J.C. Penneys' Product Development Director Peter McGrath says his customers want positive answers to environmental and sustainability questions, therefore his suppliers, the cotton producer, must be able to answer those questions positively.
A classic "voice from the consumer" came from Peter McGrath, vice president and product development director for J.C. Penney Company. That voice was loud and clear -- speaking from the end-user of cotton, the retail customer -- and it says, "How is this product affecting the environment and the world's overall social well-being?" With 1,200 stores and a customer base trained to look for cotton, McGrath's comments applied to everyone in the cotton industry from the textile mill back to the grower.
"Sustainability" is on our customers' minds, McGrath says, and we have to be able to answer sustainability questions honestly when they come in to buy denim or a cotton shirt.
McGrath, while admitting "sustainability" means many things to many people, says his company is dedicated from top to bottom to being environmentally responsible, from recycling paper for its famous catalog, to recycling more than 95% of the packaging stores handle each year. In addition, Penneys scores suppliers with a "green" check list. The list goes so far as to demand effluent water quality from mills to be the same in the developing countries as it is required in the United States. Penneys has a restricted chemical policy that bans certain dyes from use in Pennys products, and looks for suppliers who want to do a better job of producing more with fewer inputs.

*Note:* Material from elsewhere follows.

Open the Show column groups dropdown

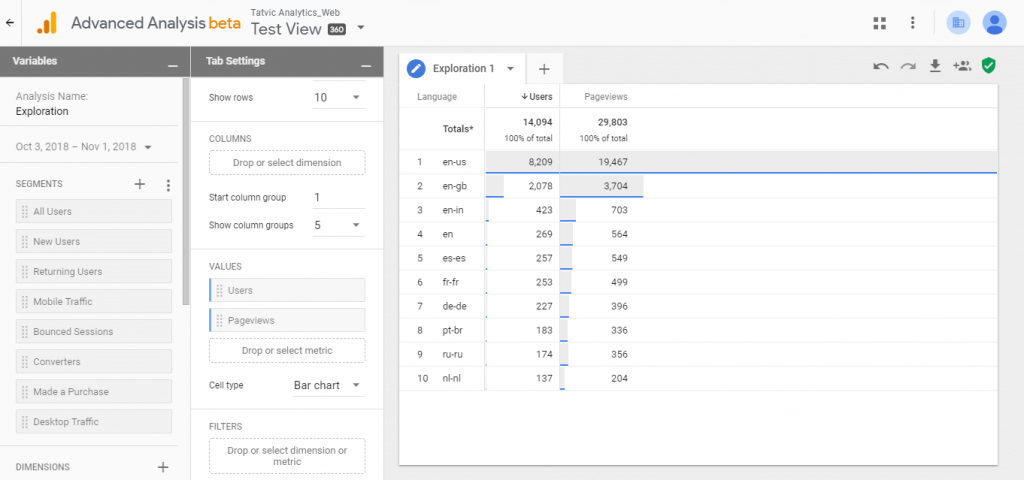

That, makes it very important for the cotton industry also to be able to answer "green" questions affirmatively -- especially since Pennys is second only to Wal-Mart in the amount of cotton it consumes.

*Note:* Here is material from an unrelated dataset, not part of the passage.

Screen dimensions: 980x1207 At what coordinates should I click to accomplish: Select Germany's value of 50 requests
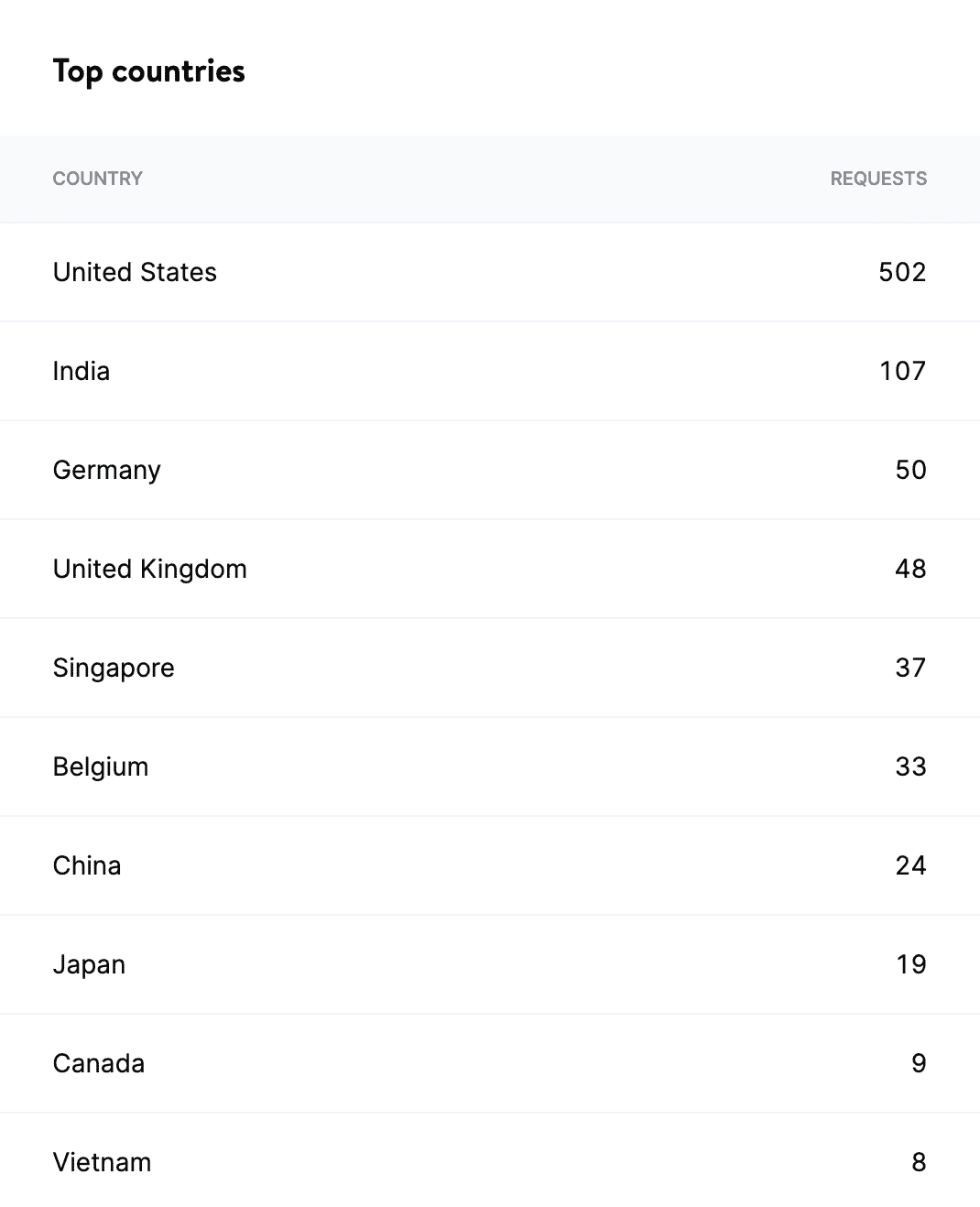click(912, 470)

While the cotton industry has been busy over the past two years collecting information on its own environmental impacts (with good results, see www.cottoninc.com) both McGrath and Cotton Incorporated's President Berrye Worsham say the consumer doesn't really want to pay much -- if any -- more for a "green" product. McGrath says his company's finding bears that out, and Worsham says CI research echoes it. Ultimately, the men's messages add up to: "green" "sustainable" probably even "organic" will become the market -- without or with very little premium to the producer and processor.

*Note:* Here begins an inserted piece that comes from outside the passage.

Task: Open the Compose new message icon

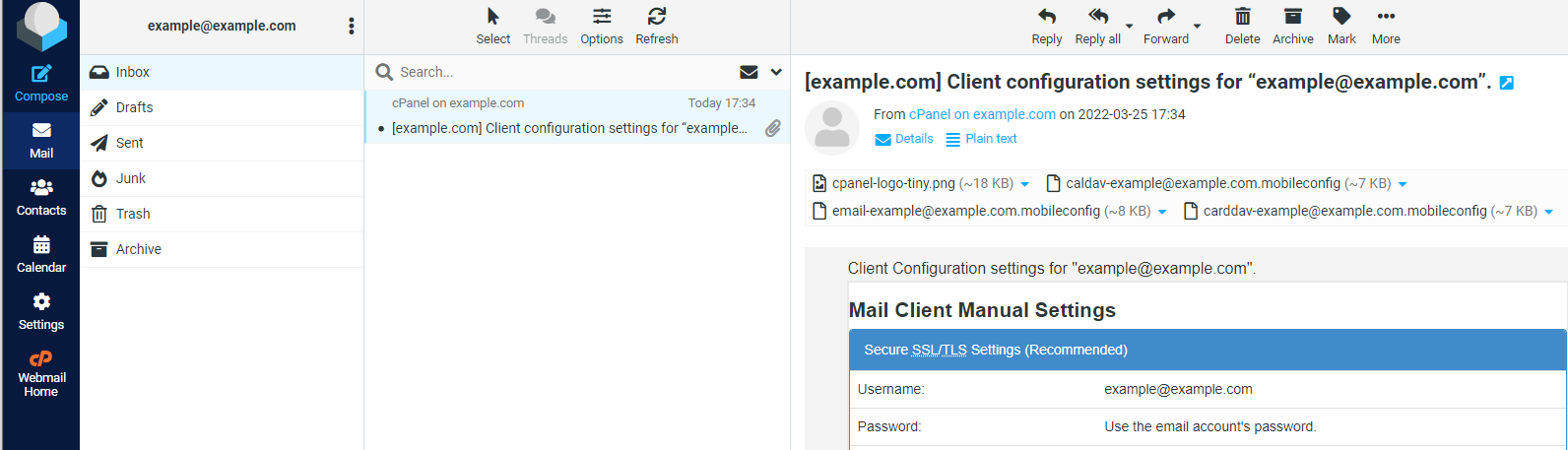Action: [41, 74]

Berrye Worsham of Cotton Incorporated says the cotton industry has a good environmental record, one worthy of promotion.
Worsham says the cotton industry has had to collect data on itself because of the changing consumer interests, as well as press and non-governmental organization attacks on the industry labeling it a polluter and an ecologically unsustainable business.
"The facts are, with precision agriculture and conservation tillage, we are producing more cotton on increasingly fewer acres each year, which saves tons of top soil and reduces tons of chemical applications," Worsham explains.
In fact, in a Cotton Council International breakfast Wednesday, CCI President Michael Adams quoted research showing a single pair of denim jeans to be responsible for the release of 2.2 lbs. of oxygen (through the growing of the cotton crop) and the removal of 3.3 lbs. of carbon dioxide from the atmosphere (through carbon sequestration in cotton roots and the photosynthetic process of cotton production).
Because of the public's increased awareness of things environmental, nearly half of Cotton Incorporated's advertising budget in 2008 will be devoted to a new "green theme" that tells of cotton's environmentally-friendly nature and where to find facts supporting that case.
CI notes in its newly-printed literature: "Sustainability seeks to balance quality of life, environment and economics." That means society's needs for health, safety, food and happiness have to be considered along with practices to enhance soil, water and other resources in a manner which ensures a profitable business to maintain jobs and a successful economy. "Where those three categories overlap, is where we have to be as an industry," Worsham explains.